▶ _BRIEF_: Here are the records. Write out exactly the lines between the one holding "The height and width of the screenshot is (238, 396)." and the one holding "Image resolution: width=369", inclusive.

▶ _Stored data entries_:
--- START ---

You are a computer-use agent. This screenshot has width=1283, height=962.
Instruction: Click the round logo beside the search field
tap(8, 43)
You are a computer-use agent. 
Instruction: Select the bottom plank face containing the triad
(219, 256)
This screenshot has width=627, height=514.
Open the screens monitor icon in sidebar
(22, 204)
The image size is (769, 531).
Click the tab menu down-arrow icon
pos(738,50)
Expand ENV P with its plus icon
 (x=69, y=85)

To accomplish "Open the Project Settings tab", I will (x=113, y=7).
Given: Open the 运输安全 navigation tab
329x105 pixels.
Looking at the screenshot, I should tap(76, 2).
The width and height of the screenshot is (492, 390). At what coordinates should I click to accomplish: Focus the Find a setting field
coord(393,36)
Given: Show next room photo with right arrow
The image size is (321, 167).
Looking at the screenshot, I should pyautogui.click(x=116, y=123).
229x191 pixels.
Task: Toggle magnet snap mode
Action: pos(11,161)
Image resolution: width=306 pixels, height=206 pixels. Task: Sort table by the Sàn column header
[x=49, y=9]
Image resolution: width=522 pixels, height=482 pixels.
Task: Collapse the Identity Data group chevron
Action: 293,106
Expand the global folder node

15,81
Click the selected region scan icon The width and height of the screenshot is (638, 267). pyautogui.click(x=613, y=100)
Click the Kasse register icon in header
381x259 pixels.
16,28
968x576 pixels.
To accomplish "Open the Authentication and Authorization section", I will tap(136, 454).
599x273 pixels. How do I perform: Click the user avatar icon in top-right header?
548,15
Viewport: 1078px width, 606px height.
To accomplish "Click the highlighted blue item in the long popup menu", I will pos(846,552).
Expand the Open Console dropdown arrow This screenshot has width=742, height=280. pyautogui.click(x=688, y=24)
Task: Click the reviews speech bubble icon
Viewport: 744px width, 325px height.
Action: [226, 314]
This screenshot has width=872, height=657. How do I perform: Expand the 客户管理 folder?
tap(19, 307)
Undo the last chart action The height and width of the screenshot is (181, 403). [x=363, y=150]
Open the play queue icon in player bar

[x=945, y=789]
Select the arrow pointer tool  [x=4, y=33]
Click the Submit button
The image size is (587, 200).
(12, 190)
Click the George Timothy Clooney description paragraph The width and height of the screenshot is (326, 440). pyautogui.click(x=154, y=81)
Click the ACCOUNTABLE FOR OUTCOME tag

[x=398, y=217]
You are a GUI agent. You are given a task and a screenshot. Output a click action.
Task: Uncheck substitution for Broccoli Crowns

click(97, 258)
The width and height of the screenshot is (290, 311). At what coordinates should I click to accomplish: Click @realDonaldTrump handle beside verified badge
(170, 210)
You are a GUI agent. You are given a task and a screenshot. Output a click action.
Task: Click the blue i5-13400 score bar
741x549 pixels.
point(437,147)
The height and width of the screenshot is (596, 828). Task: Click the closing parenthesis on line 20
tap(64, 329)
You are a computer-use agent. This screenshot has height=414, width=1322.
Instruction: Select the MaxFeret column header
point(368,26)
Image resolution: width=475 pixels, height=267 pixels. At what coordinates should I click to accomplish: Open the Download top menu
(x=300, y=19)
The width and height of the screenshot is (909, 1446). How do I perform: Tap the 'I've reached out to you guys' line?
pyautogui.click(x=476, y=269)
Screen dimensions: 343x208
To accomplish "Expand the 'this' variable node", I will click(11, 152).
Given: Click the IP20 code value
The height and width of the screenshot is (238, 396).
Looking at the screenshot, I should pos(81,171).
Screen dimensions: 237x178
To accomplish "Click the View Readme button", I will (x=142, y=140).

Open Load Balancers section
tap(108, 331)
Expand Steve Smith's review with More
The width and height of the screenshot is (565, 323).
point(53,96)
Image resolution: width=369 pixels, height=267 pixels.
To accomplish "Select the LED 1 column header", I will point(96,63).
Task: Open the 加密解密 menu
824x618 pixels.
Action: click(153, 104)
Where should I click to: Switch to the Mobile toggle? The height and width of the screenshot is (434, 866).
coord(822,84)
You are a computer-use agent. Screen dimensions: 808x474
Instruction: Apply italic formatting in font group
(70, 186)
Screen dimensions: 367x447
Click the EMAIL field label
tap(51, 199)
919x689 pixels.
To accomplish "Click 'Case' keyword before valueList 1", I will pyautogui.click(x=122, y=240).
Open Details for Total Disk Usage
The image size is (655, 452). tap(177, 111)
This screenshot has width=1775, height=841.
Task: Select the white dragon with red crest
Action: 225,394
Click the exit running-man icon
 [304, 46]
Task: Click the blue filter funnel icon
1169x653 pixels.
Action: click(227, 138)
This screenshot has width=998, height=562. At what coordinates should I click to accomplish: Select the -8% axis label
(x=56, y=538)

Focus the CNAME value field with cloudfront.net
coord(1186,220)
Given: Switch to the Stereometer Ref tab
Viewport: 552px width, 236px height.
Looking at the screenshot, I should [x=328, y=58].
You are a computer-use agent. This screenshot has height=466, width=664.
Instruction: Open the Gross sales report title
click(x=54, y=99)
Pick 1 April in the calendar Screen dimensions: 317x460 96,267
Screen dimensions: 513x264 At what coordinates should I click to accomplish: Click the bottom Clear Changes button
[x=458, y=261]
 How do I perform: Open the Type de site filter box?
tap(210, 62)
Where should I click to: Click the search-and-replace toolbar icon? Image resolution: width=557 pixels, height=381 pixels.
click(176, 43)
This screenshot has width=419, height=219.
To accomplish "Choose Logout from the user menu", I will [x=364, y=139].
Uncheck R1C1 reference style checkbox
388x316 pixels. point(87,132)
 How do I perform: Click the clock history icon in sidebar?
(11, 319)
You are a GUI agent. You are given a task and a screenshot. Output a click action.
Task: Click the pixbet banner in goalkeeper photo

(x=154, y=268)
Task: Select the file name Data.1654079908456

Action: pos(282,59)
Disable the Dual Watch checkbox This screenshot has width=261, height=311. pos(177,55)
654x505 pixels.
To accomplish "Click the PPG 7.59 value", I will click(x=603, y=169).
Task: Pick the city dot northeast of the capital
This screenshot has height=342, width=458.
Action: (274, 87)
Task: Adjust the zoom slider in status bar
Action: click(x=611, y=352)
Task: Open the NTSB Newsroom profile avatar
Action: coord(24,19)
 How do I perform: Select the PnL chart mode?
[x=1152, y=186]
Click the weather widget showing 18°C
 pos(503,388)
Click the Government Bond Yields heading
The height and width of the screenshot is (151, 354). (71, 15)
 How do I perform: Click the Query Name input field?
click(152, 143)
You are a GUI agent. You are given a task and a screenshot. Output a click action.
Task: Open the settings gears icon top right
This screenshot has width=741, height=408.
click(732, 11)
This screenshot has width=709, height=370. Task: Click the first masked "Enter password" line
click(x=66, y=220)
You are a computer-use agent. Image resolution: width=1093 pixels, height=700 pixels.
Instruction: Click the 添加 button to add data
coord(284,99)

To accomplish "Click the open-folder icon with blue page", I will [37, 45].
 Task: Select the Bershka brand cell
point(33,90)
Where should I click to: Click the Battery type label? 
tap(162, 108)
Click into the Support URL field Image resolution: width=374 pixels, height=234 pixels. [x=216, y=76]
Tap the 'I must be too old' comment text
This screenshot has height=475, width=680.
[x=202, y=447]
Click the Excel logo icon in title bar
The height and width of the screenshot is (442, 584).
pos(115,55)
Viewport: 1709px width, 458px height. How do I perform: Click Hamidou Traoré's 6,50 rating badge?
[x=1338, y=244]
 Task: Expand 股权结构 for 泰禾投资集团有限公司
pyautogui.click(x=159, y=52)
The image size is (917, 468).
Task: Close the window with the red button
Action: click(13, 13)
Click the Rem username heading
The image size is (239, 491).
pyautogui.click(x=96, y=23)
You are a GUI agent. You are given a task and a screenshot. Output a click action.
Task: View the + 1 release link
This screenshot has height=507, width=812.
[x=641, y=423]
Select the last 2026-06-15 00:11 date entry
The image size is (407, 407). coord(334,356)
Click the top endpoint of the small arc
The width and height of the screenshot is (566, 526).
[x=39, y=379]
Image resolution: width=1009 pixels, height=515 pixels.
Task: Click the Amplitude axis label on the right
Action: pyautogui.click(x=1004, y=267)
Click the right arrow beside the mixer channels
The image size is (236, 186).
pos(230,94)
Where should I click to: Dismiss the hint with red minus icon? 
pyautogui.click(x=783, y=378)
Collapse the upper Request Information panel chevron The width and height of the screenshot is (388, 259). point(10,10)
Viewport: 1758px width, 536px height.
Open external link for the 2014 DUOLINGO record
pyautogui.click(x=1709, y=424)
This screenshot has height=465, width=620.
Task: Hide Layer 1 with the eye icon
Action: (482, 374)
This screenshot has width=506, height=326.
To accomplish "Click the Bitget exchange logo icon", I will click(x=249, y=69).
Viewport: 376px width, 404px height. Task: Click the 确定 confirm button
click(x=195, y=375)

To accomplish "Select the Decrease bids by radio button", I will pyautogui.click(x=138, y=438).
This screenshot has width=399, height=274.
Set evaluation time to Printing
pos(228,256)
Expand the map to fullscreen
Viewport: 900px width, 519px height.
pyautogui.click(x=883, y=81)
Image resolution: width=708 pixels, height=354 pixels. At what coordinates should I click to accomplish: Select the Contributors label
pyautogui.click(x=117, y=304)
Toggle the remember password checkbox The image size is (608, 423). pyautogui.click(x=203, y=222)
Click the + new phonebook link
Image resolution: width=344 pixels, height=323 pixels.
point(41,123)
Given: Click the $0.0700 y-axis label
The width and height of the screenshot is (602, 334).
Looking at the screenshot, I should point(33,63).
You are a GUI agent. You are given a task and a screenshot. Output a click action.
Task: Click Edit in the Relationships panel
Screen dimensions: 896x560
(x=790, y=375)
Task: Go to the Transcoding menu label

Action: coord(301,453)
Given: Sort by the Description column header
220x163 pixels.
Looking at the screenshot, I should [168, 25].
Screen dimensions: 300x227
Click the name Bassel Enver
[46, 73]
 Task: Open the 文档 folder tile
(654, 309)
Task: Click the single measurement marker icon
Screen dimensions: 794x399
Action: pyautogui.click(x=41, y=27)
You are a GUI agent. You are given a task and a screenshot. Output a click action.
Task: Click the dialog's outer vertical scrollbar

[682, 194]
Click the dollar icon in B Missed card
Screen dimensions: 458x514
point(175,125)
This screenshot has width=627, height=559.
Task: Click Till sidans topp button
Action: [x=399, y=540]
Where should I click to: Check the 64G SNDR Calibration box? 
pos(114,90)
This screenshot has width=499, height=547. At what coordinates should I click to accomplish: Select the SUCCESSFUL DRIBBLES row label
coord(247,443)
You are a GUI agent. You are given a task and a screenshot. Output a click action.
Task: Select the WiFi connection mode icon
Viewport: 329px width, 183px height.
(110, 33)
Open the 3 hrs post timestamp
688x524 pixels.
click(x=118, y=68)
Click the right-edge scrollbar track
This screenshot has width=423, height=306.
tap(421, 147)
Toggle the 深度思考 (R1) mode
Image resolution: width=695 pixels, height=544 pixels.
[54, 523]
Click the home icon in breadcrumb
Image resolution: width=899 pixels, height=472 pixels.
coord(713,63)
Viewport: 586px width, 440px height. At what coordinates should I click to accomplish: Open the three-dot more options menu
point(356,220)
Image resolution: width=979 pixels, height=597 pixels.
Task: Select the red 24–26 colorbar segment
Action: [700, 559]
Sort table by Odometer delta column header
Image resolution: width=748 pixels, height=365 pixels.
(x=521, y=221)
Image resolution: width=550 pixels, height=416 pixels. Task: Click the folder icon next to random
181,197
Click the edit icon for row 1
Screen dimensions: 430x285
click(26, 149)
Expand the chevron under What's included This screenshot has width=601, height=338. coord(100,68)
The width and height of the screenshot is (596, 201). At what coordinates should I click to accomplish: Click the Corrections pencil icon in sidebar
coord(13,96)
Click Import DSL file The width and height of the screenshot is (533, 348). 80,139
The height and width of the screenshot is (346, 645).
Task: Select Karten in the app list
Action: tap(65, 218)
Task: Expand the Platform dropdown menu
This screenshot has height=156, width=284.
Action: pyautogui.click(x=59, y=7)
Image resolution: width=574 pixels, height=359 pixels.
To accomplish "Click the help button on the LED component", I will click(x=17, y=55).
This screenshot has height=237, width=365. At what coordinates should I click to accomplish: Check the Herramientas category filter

--- END ---

▶ _ANSWER AREA_:
The height and width of the screenshot is (238, 396).
Looking at the screenshot, I should pos(81,171).
Screen dimensions: 237x178
To accomplish "Click the View Readme button", I will (x=142, y=140).

Open Load Balancers section
tap(108, 331)
Expand Steve Smith's review with More
The width and height of the screenshot is (565, 323).
point(53,96)
Image resolution: width=369 pixels, height=267 pixels.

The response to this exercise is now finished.